--- START Text shown ---
Based on this long-term memory property, the smart sensing and image memorization of the letter V was realized using a 3 × 3 array consisting of VO2 transistors (Fig. 2). Laser light with the wavelengths of 650 nm and 375 nm at an intensity of 64 mW/cm2 were used to write this letter. Supplementary Figure 8 shows the simplified schematic of the illumination pattern. The changes of channel current (ΔID) were normalized to 0-1 for the initial input signal and expressed by the shade of color. The images of letter V were all successfully input into the synapse array after 500 s exposure duration using the two light sources. The overall color of the letter written using the red light was significantly lighter than that of the letter written using UV light, indicating the small ΔID obtained under red light illumination. After removing the light stimuli, the ΔID of the array excited by red light almost disappeared after 500 s, while the ΔID stimulated by UV light decreased slightly at 1000 s and remained unchanged at 2500 s. This phenomenon indicates that the VO2-based neuromorphic synapse array can store UV information selectively. In order to demonstrate the erasing/writing operations in a more intuitive way, we erased the letter using a voltage pulse (−2V for a duration of 100 s), and rewritten it using UV light under the same conditions. The result shows that after erasing, the channel current almost returned to its initial state and remained stable for the next 500 s. The ΔID of the letter V after repeated writing was almost the same as the previous time. The above processes suggest that the VO2-based neuromorphic sensor array has excellent image memory capability and visible-blindness feature for the non-volatile change.

Fig. 2: Selective recognition of UV light and image memorization.
--- END Text shown ---
--- START Provided material ---
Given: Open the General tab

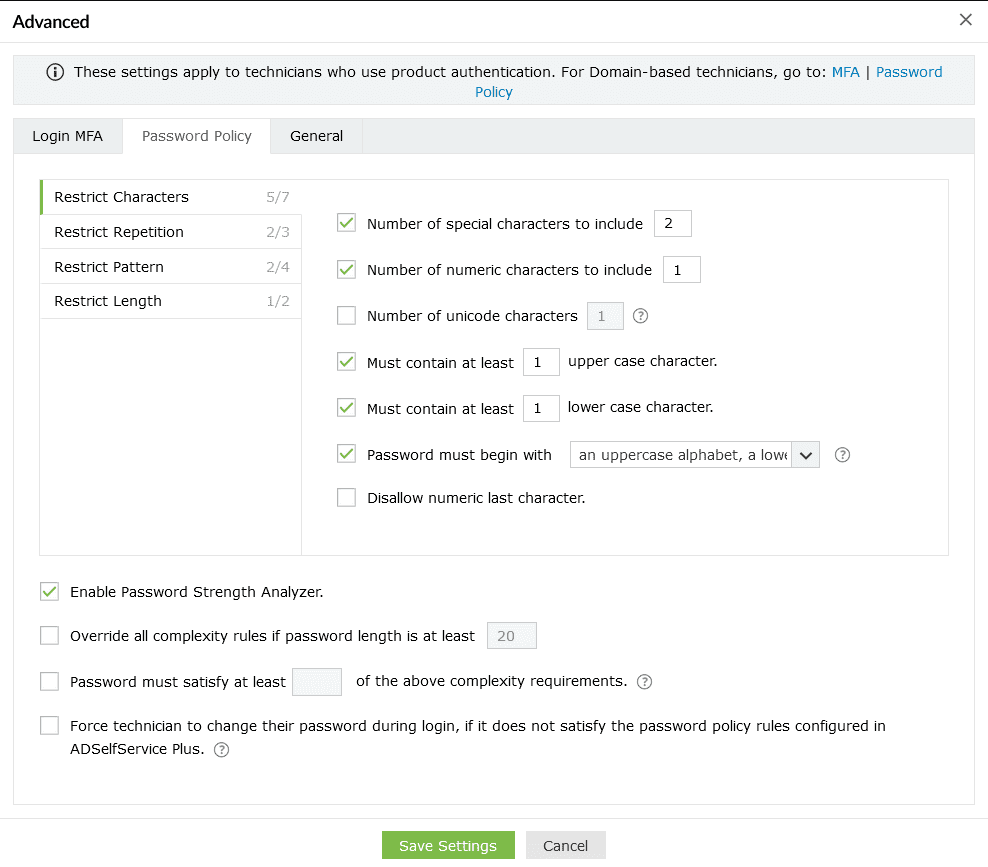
--- END Provided material ---
--- START Provided material ---
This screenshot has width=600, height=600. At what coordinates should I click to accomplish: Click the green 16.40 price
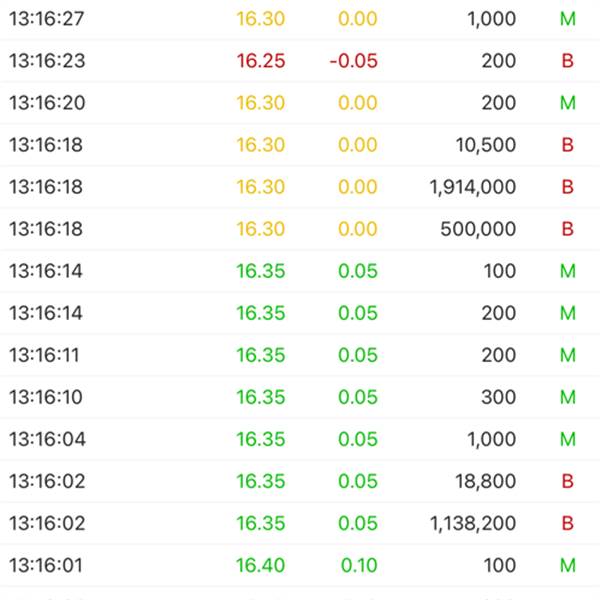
--- END Provided material ---
--- START Provided material ---
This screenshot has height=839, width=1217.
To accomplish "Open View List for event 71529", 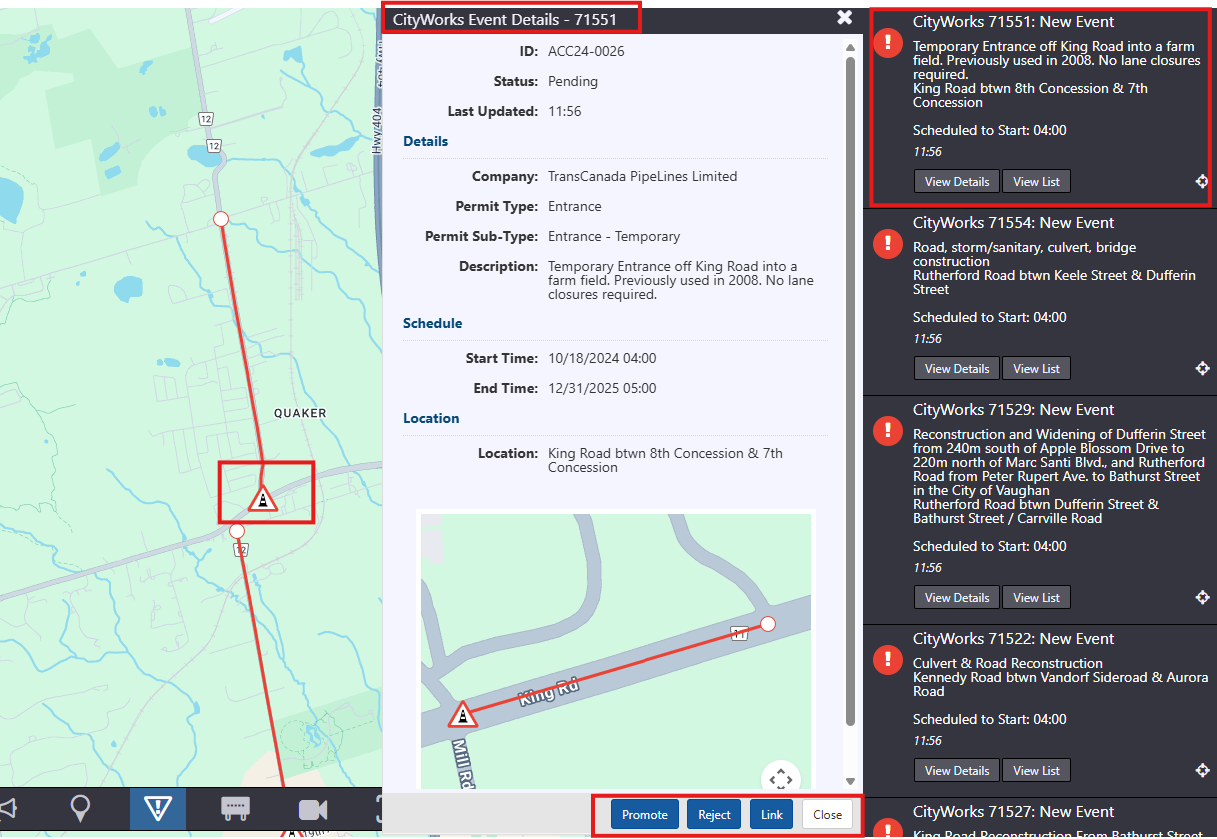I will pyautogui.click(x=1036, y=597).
--- END Provided material ---
Proceed with the text on image memorization in the VO2 transistor array, picking up after its last sentence. The lines above play no part in what you are asked to do.

figure 2

a Schematic structure of a 3 × 3 neuromorphic transistor array. b, c illustrate the image memory of the letter V under 650 nm and 375 nm, respectively, at 64 mW/cm2 for 500 s. Retention characteristics were also investigated at 1000 s and 2500 s. d Electrical erasing process (−2 V for 100 s). e UV light rewriting (64 mW/cm2 for 500 s). fh EPSC curves corresponds to the pixel of the first row and column of the transistor array. The gray scales are the normalized current change. A constant source-drain voltage VSD = 50 mV was applied to monitor the channel current.

Photo-induced non-volatile phase transition

Next, we studied the underlying mechanism of selective memory property of VO2 at different wavelengths. The volatile response to visible light can be explained as the rapid recombination of photo-generated electron-hole pairs, while the non-volatile response to UV light could be ascribed to a photo-induced phase transition. To investigate the effects of UV light, we studied the temperature dependence of resistance at various UV light exposure durations (Fig. 3a). The as-grown VO2 film showed a typical phase transition, with resistance changing by three orders of magnitude. After UV light irradiation, the value of resistance in the low-temperature insulating phase gradually decreased, and was comparable to that of the metallic state after 30 h exposure. Moreover, we examined the response of channel current to UV light in different atmospheres (Supplementary Fig. 9). It was found that the ID had a wide range of changes and good retention characteristic after irradiation in nitrogen and vacuum conditions. On the contrary, the current increase under an oxygen atmosphere was not obvious and subsided quickly after the light was removed. We can speculate that oxygen plays an important role in the optical control of phase transition, as is indicated by the difference in results obtained under oxygen-enriched and oxygen-deficient environment.

Fig. 3: Photo-induced non-volatile phase transition.
figure 3

a Temperature-dependent resistance in VO2 films at various exposure durations of UV light at 84 mW/cm2. b Integrated area percentage of vanadium valence peaks at different UV irradiation duration. c V L-edge and O K-edge XAS curves for VO2 films at different UV irradiation durations (intensity of 100 mW/cm2). d Raman spectra at different UV irradiation durations (84 mW/cm2). e Schematic diagram of the reversible non-volatile phase transition driven by optical and electrolyte gating.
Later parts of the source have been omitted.